To install missing packages use `pip install <package_name>` (PIP (Python Package Index) is the central package management system, read more [here](https://pypi.org/project/pip/)). 

In case you desire further information about the used packages, click the following links to find detailed documentations:
- [Pandas](https://pandas.pydata.org/)
- [Numpy](https://numpy.org/)
- [Matplotlib](https://matplotlib.org/stable/index.html)
- [PIL](https://pillow.readthedocs.io/en/stable/)
- [SciKit Learn](https://scikit-learn.org/stable/)
- [SciKit Image](https://scikit-image.org/)
- [Scipy](https://www.scipy.org/)

In [None]:
%%capture
# uncomment lines with uninstalled packages

#!pip install -U numpy pandas matplotlib seaborn skikit-learn 
!pip install pycontractions

In [None]:
# python standard libraries
import json                                            # data transfer to and from json format
import os                                              # access operating system from python
import math                                            # mathematical operations in python
import random                                          # creates randomness
import re                                              # regex search in python
import shutil                                          # system control in python
import warnings                                        # ignore annoying warnings
warnings.filterwarnings("ignore")

# external libraries
import numpy as np                                     # used for numerical calculations and fast array manipulations
import pandas as pd                                    # provides major datastructure pd.DataFrame() to store datasets
import matplotlib
import matplotlib.pyplot as plt                        # basic data visualisation
import seaborn as sns                                  # advanced data visualisation
from nltk.tokenize import TweetTokenizer               # tokeniser api
from pycontractions import Contractions                # intelligently expands contractions in natural language
from collections import Counter                        # counts objects

In [None]:
print(f'Numpy Version: {np.__version__}')
print(f'Pandas Version: {pd.__version__}')
print(f'Matplotlib Version: {matplotlib.__version__}')
print(f'Seaborn Version: {sns.__version__}')
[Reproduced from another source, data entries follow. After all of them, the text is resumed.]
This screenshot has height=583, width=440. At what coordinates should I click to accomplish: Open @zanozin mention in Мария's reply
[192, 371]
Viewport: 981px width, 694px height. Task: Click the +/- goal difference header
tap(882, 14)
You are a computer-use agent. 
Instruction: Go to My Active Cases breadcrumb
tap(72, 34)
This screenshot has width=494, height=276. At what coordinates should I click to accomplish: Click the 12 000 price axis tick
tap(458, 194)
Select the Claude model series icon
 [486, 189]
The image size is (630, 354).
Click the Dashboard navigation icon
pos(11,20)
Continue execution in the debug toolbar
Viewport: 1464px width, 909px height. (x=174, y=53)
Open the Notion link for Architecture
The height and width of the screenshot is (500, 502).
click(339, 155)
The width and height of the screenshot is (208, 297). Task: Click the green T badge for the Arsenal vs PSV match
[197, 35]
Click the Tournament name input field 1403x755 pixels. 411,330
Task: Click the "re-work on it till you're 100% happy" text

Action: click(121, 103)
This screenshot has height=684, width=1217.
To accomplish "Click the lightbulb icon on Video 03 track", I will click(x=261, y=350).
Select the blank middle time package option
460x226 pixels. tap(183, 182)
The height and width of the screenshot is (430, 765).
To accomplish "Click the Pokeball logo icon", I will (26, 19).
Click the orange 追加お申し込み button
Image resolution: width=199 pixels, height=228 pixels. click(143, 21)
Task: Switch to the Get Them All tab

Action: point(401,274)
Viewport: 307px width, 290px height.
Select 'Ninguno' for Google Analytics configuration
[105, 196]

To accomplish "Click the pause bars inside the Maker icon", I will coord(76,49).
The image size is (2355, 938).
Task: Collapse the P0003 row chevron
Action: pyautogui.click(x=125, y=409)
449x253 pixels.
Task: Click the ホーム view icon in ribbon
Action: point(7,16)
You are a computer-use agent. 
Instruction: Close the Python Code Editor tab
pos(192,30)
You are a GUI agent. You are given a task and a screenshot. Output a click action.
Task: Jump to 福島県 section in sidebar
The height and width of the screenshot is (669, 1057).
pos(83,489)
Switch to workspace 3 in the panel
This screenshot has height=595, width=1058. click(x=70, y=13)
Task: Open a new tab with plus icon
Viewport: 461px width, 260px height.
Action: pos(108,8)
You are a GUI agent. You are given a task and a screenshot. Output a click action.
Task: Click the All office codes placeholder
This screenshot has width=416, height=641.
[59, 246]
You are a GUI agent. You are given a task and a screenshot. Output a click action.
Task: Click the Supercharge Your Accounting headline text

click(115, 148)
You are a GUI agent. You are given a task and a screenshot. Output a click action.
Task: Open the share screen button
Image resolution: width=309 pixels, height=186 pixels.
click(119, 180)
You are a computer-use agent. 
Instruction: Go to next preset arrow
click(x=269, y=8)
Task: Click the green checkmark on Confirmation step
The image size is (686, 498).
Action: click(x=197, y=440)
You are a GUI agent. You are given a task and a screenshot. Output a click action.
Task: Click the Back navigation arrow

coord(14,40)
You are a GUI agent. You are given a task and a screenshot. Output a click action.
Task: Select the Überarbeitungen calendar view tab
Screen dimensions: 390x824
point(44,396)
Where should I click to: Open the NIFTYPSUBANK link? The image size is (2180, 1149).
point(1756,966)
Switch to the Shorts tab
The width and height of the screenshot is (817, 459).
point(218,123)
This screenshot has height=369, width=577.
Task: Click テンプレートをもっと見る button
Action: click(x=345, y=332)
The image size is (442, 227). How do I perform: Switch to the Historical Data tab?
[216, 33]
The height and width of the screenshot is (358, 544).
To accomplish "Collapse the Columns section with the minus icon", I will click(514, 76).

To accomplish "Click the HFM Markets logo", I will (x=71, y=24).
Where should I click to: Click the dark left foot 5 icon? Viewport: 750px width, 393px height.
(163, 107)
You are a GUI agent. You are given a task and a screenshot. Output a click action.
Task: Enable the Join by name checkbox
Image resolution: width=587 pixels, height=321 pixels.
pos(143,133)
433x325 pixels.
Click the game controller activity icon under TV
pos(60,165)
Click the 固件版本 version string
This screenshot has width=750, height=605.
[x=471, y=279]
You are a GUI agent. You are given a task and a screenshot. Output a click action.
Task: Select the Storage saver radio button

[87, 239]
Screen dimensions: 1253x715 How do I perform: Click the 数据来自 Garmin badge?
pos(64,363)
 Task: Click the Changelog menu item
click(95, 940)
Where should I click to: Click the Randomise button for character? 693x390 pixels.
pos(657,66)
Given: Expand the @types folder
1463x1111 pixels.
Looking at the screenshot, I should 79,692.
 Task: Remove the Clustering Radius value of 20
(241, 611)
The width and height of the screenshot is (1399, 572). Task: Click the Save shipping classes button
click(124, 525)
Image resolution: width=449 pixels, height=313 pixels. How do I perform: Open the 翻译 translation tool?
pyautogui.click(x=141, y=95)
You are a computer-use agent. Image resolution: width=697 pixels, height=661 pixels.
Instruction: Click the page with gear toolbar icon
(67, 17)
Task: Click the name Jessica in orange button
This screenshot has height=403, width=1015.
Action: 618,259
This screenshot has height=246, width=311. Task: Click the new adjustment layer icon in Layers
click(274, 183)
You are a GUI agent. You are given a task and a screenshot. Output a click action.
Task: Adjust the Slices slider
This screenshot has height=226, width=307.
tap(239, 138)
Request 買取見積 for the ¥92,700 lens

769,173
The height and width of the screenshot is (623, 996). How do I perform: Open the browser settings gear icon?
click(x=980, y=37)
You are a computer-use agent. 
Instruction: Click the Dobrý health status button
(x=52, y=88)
Since this project makes heavy use of functions to achieve maximal efficiency, all functions are stored externally in the package structure `project3'. The following imports are necessary for this notebook to run properly.

In [None]:
#from project4.processing import ...
#from project4.save import ...
#from project4.features import ...

## Constants
---
To enhance readibilty, as well as to decrease the maintenance effort, it is useful for bigger projects to define contants that need to be accessed globally throughout the whole notebook in advance. 
The following cell contains all of those global constants. By convention, we write them in caps (https://www.python.org/dev/peps/pep-0008/#constants)

In [None]:
PREPROCESS_DATA = False

In [None]:
DATASETS = ['hate', 'emotion']

# store paths
PATH = {}
PATH['data'] = {}
PATH['data']['raw'] = "../data/raw/"
PATH['data']['processed'] = "../data/processed/"

# store data 
DATA = {}
DATA['raw'] = {}
DATA['processed'] = {}
for dataset in DATASETS:
    DATA['raw'][dataset] = {}
    DATA['processed'][dataset] = {}

*TASK 0*
# Fetching Data
---

## Loading in Data
---

In [None]:
def read_raw_input(dataset):
    # reading in all .txts into list of strings
    for _file in os.listdir(f'../data/raw/{dataset}'):
        with open(f'../data/raw/{dataset}/{_file}', 'r', encoding='UTF-8') as infile:
            DATA['raw'][dataset][_file[:-4]] = [line.strip() for line in infile.readlines()]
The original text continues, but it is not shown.